- Born: 3 August 1948 Orléans, France
- Died: 20 January 2020 (aged 71)

= Gilles Delouche =

French university professor (1948–2020)

Gilles Delouche (3 August 1948 – 20 January 2020) was a French scholar of classical literature of the Rattanakosin Kingdom (Thai language).

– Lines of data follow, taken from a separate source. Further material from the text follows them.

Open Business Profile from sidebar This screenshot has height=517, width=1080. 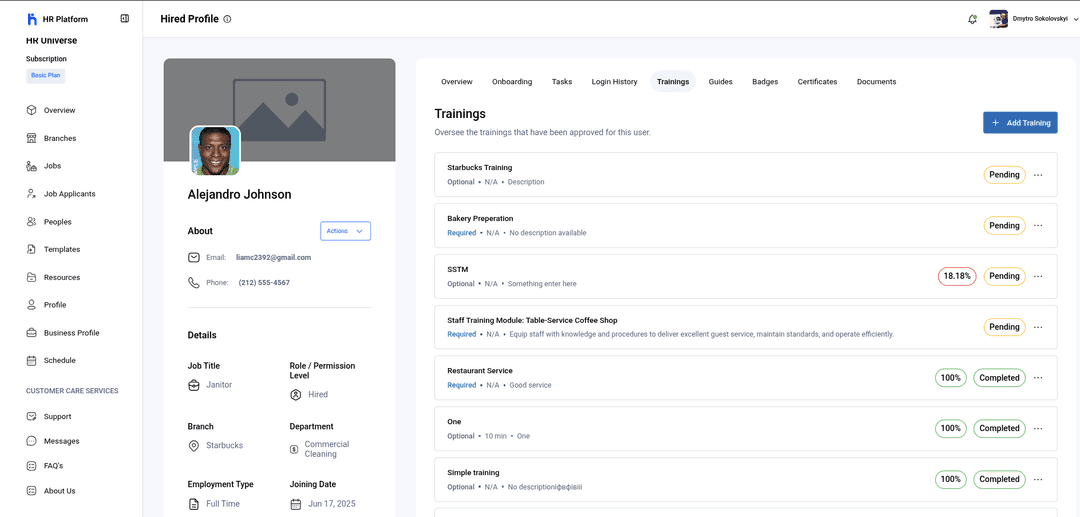coord(71,333)
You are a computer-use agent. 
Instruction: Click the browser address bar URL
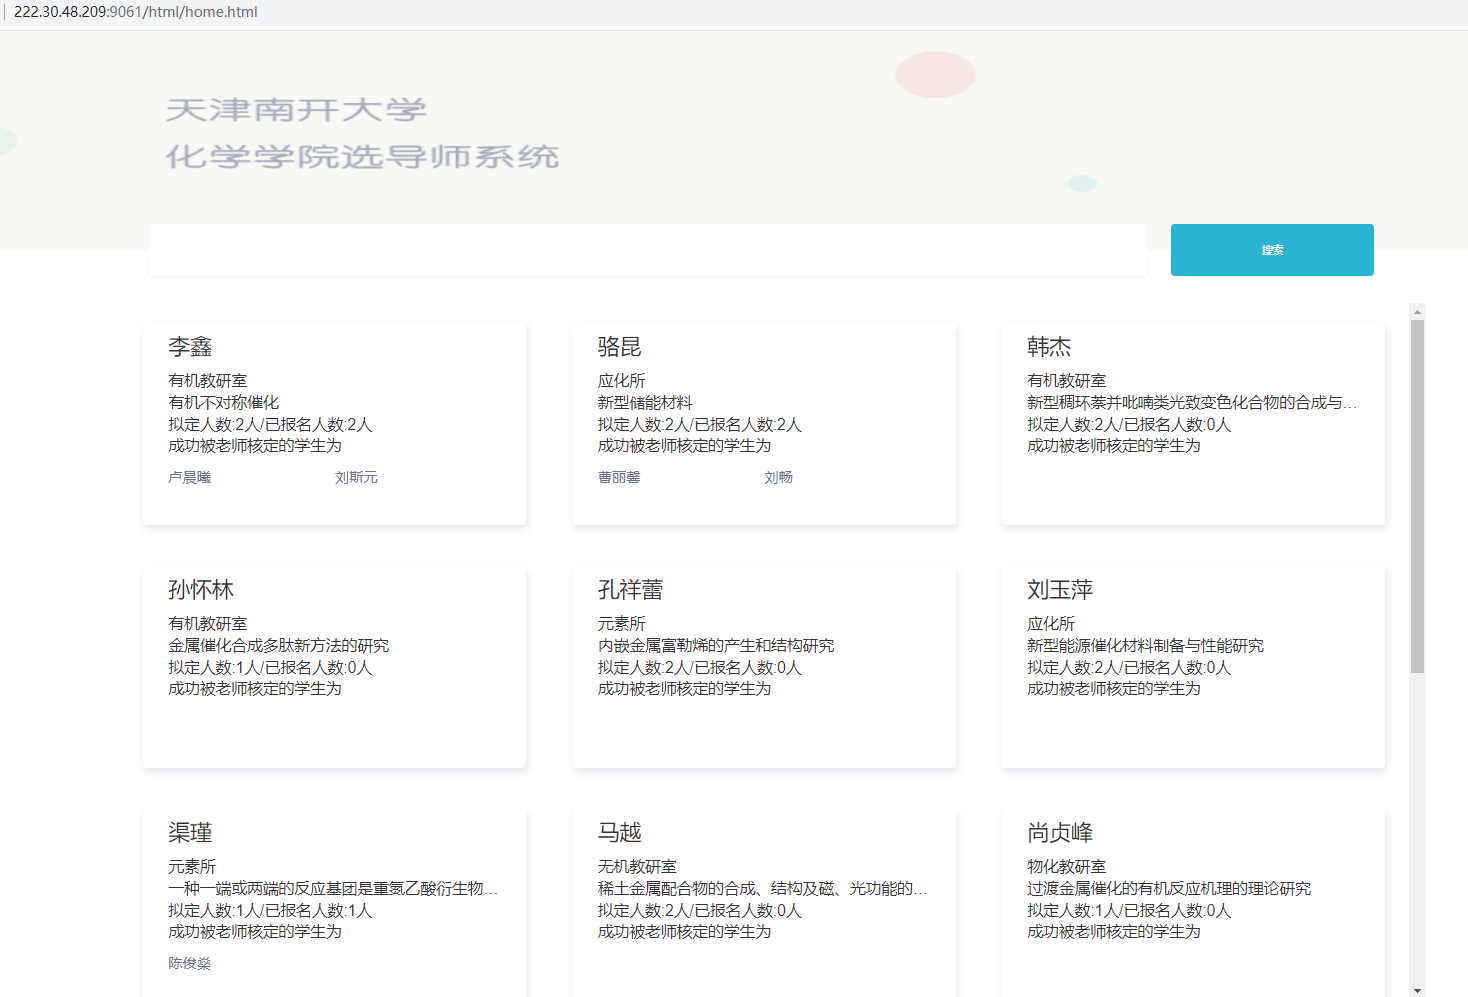(x=136, y=12)
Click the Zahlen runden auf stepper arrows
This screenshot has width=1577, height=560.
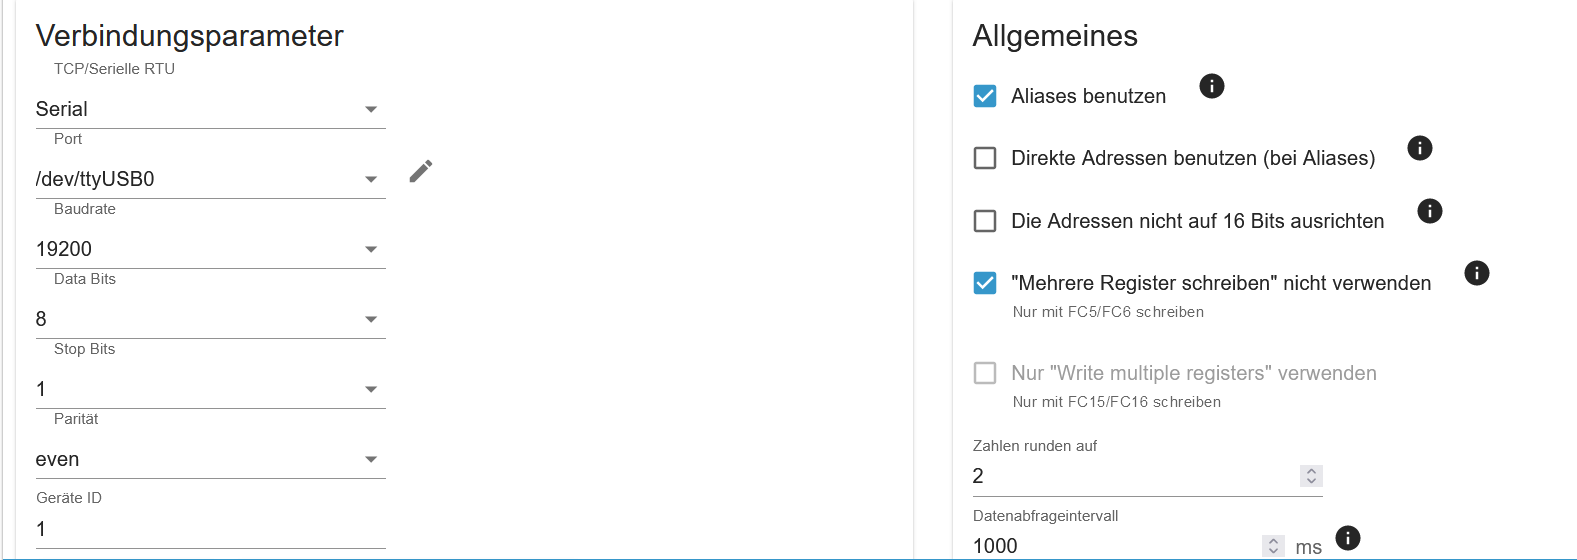point(1311,476)
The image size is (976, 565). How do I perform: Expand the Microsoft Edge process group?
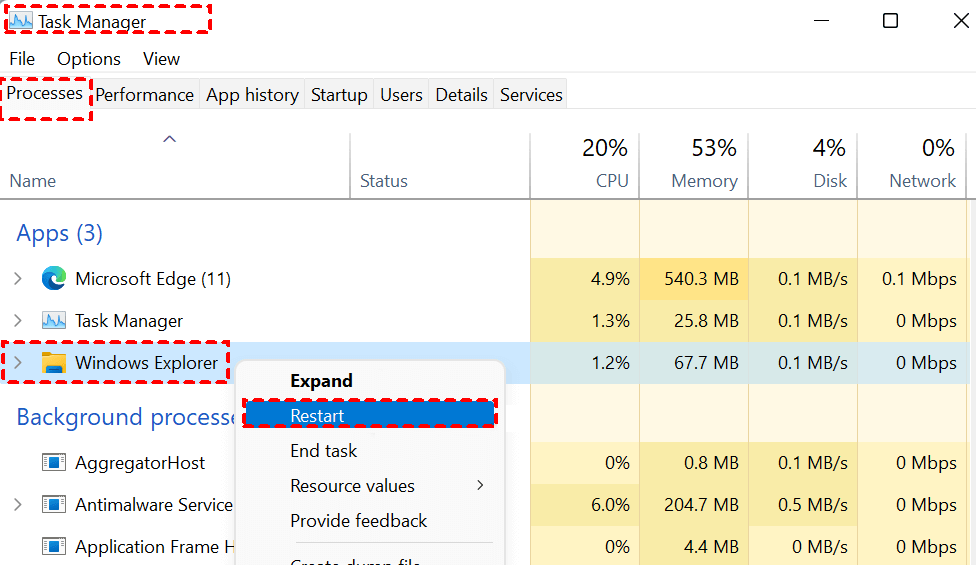(18, 279)
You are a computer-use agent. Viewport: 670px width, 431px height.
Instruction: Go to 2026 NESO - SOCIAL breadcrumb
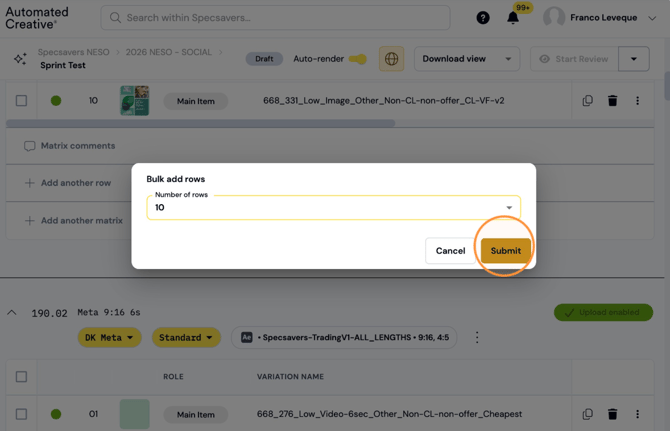click(x=168, y=52)
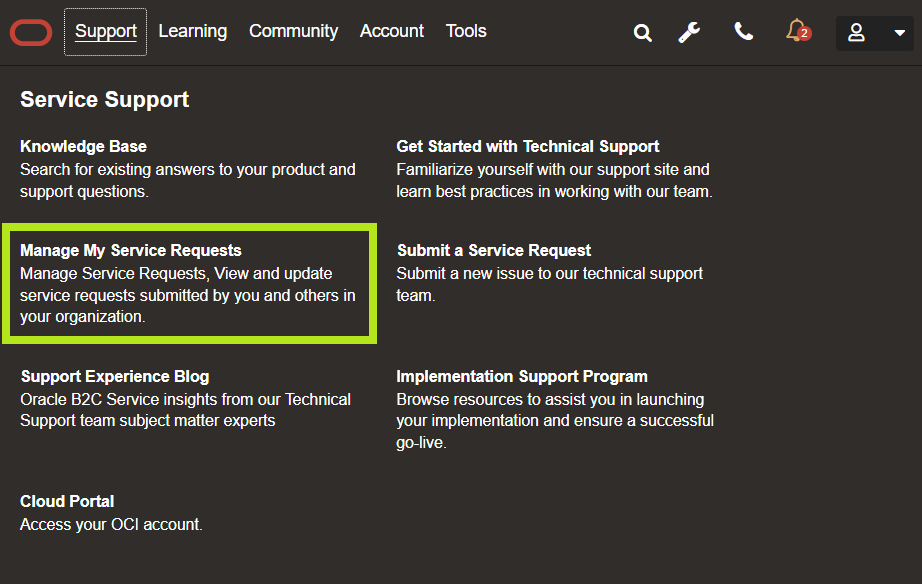Open the notifications bell icon
The width and height of the screenshot is (922, 584).
pyautogui.click(x=797, y=31)
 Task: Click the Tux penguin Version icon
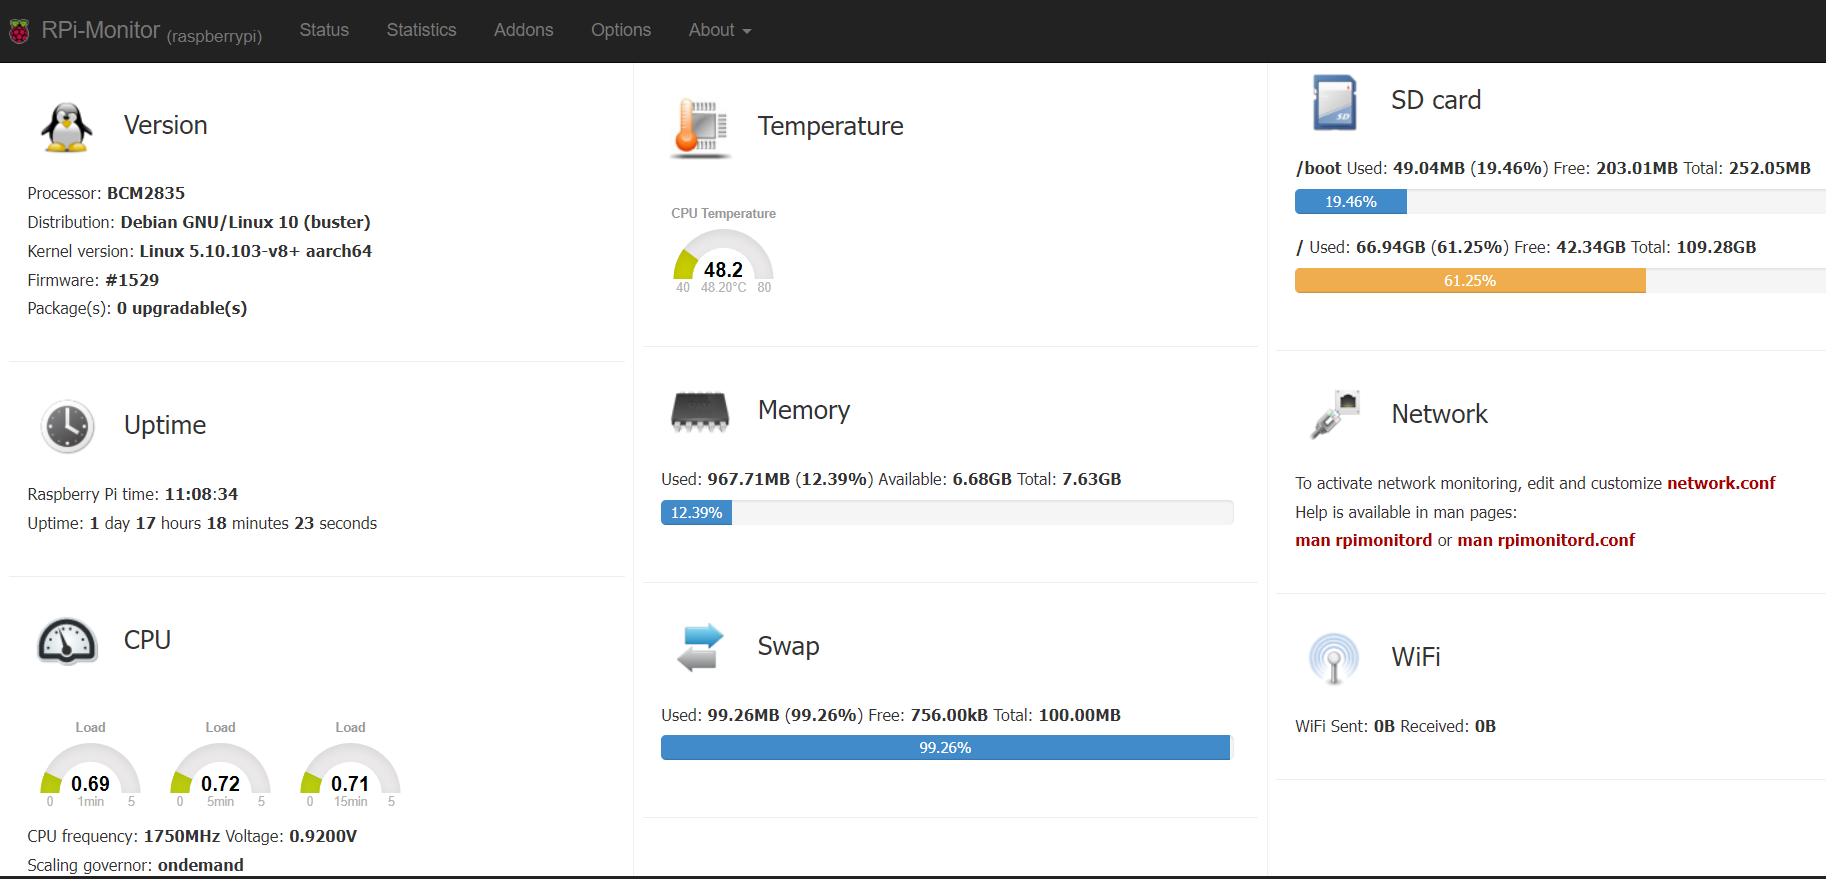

Delouche, who was born in Orléans, was Professor at the Institut national des langues et civilisations orientales (INALCO) since 1987, having taught from 1971 to 1987 at the Faculty of Arts, Silpakorn University (Thailand), which awarded him an honorary degree.

Gilles Delouche served as president of the Institut national des langues et civilisations orientales from 2001 to 2005. His teaching focused on introductory Thai syntax, but also more particularly on Siamese versification and classical works, from their origins to the seventeenth century.

He was the author of some fifty articles published in French, English and Thai, concerning issues of the dating and restoration of classical Siamese manuscripts, as well as work on the origins of the first embodiment of Siamese unity in the first part of the Ayudhya period (1350–1656).

== Selected bibliography ==
- Le garçon en jaune safran (short story), by Sridaoruang, translated by Gilles Delouche, Jentayu, 2015 ISBN 978-2-9549892-1-1
- La vieille (short story), by Angkarn Kalayanapong, translated by Gilles Delouche, Jentayu, 2016 ISBN 978-2-9549892-5-9
- Pong (short story), by Korn Kraylat, translated by Gilles Delouche, Jentayu, 2016 ISBN 978-2-9549892-7-3
- Méthode de thaï, Gilles Delouche, L'Asiathèque, 1997, 248 pages (series Langues & Mondes), first edition: 1988 ISBN 2-901795-83-8
- Le Nirat, poème de séparation, Gilles Delouche, Peteers, Louvain, 2003, 218 pages (series: Bibliothèque de l'INALCO) ISBN 2-87723-735-4 (Paris) ISBN 90-429-1338-X (Louvain)
- Étude d'un genre classique siamois une analyse d'un genre littéraire spécifique au Siam, le « nirat ».